After a little souvenir shopping, we continued our walk to Wellington’s famous Moore Wilson’s grocery store. This 1918 establishment is said to be the best place to find local New Zealand produce and products. I then realised we were not here to grocery shop, but to have a cheese tasting.
Fab had set up a table in one corner of the bustling store, with a cheese platter awaiting our tastebuds. We gathered around it, and had a delightful time combining the different cheeses with an assortment of bread, crackers, seasonal fruits, chutney and preserves available.
Our last stop was the Wellington Chocolate Factory, located in a building that originally housed a shoe factory in 1923, before it was turned into a New York-style apartment in 1996. The building now houses a craft brewery, bakery, café, cocktail bar and restaurant. Wellington Chocolate Factory was the first craft bean-to-bar factory to open in the country and it produces only certified organic chocolate made in New Zealand.
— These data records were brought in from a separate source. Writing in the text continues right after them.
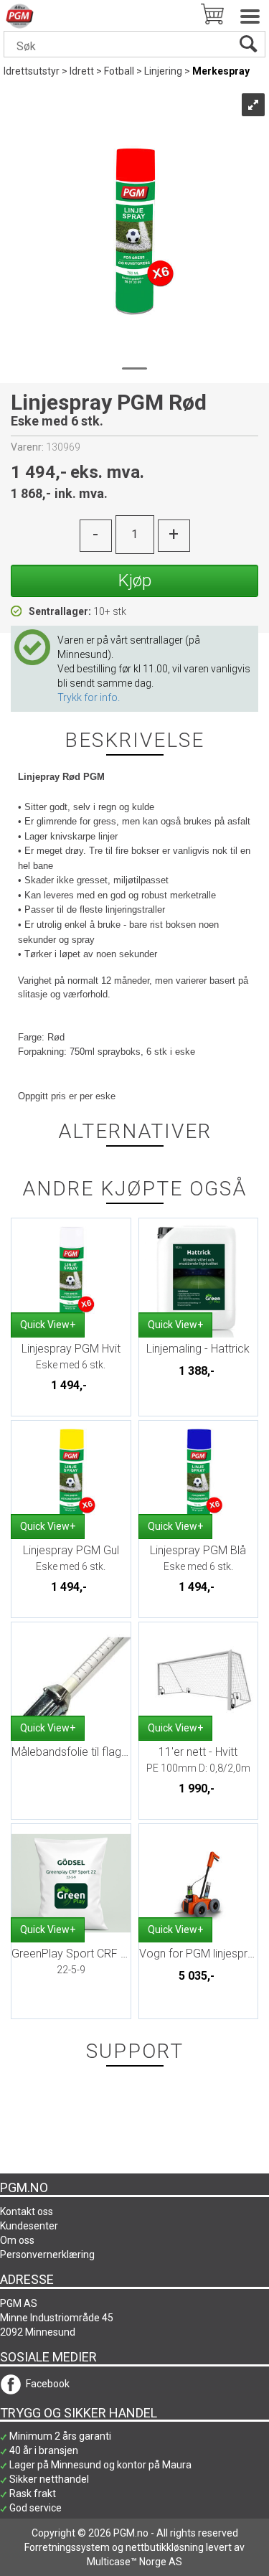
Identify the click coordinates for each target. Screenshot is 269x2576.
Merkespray (221, 71)
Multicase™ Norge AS (134, 2561)
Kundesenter (29, 2226)
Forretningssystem (67, 2547)
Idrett (82, 71)
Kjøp (134, 580)
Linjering (163, 71)
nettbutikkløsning (165, 2547)
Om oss (17, 2240)
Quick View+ (47, 1324)
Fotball (119, 71)
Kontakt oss (26, 2211)
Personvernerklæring (47, 2254)
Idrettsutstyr (32, 71)
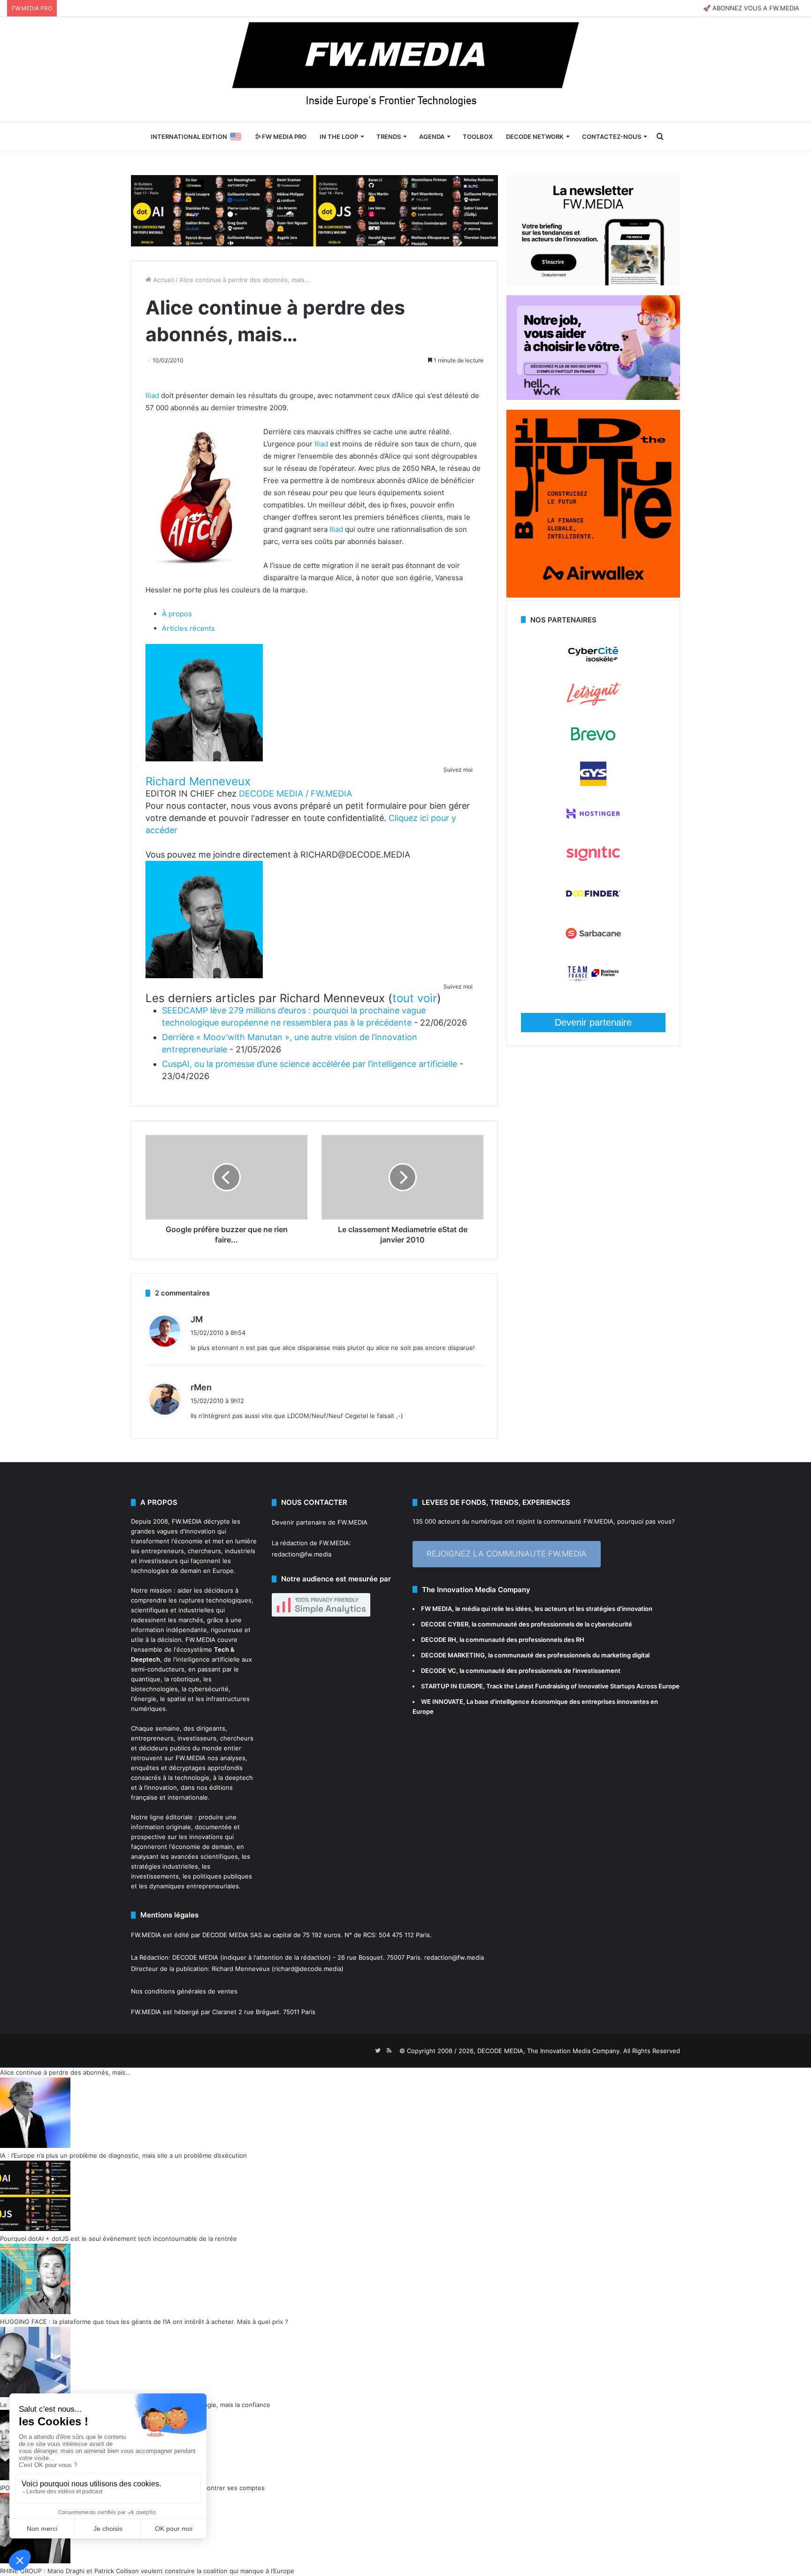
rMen (201, 1387)
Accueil (162, 280)
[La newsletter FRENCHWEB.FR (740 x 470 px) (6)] (593, 283)
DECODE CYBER (444, 1624)
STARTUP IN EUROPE (452, 1686)
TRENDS (388, 136)
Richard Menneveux (198, 781)
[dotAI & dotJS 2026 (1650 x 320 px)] (314, 210)
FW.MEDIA (187, 1521)
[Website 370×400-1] (593, 595)
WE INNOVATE (442, 1701)
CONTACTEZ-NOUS (611, 136)
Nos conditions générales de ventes (184, 1991)
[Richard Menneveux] (204, 758)
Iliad (152, 395)
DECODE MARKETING (453, 1655)
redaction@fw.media (301, 1554)
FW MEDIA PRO (283, 136)
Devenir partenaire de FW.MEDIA (319, 1522)
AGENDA (431, 136)
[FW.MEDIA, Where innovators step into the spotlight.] (405, 69)
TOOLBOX (478, 136)
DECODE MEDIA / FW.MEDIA (295, 793)
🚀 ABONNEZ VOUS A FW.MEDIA (751, 8)
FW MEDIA (436, 1608)
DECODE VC (438, 1670)
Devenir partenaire (593, 1022)
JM (197, 1319)
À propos (177, 613)
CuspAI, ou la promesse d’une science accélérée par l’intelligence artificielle (309, 1064)
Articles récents (188, 628)
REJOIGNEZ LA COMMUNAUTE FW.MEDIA (507, 1553)
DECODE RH (438, 1639)
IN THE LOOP (339, 136)
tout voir (414, 998)
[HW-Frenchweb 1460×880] (593, 397)
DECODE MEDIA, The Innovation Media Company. (549, 2051)
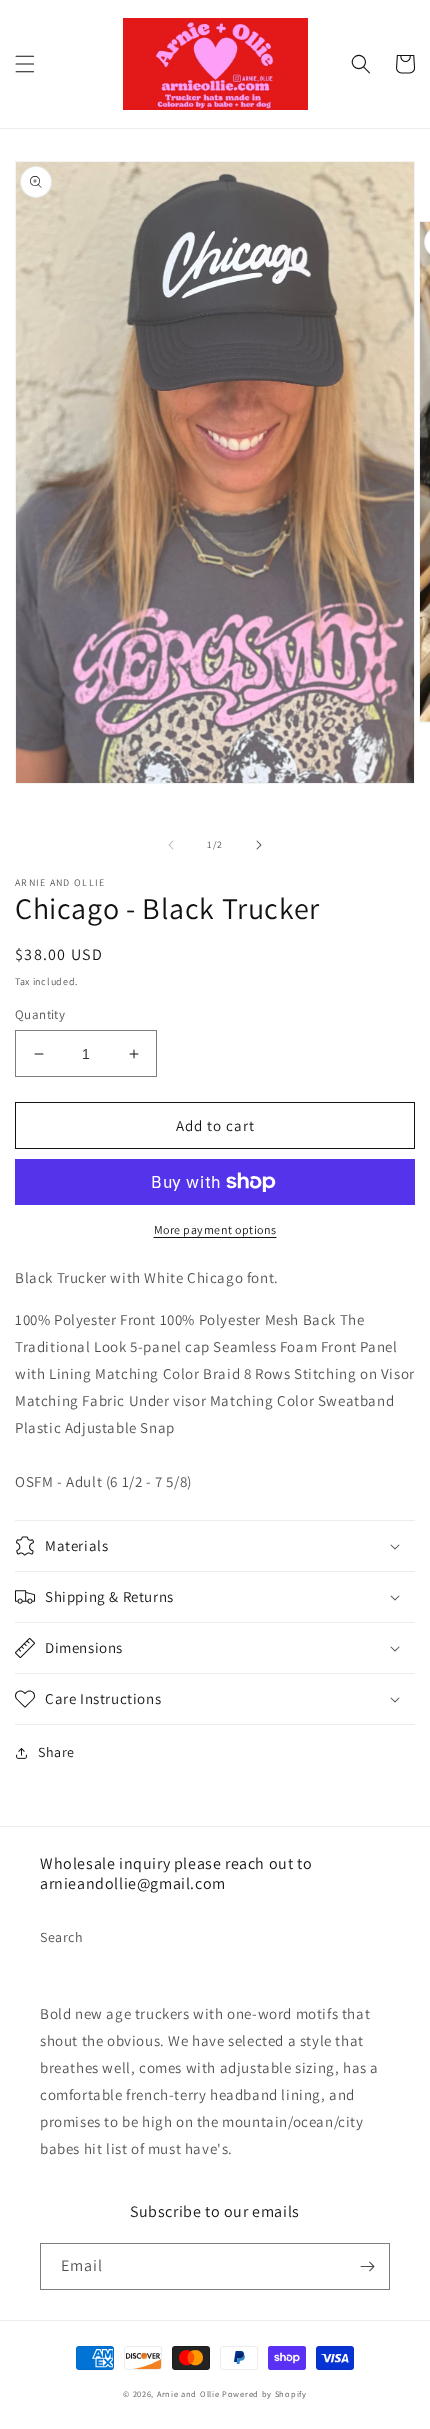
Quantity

Here we learnt and tasted different chocolate beans and various chocolate bars. There were single origin bars like Solomon Island and Peru Chocolate Bars; inclusion bars like Chilli Lime Peanuts and Craft Beer Chocolate Bars; and speciality vegan bars like Coconut Milk Chocolate Bars.
The tour requires a minimum of two, with a maximum group size of eight people. The small group made it easy to follow Fab’s storytelling, as well as obtain answers to our burning questions. Out of the 3.5 hours, actual walking was around 90 minutes on flat surfaces, so this tour is definitely suitable for most travellers.
Also, at the end of the tour, I was delighted that I had a couple of jars of honey and a few bars of chocolate to take home.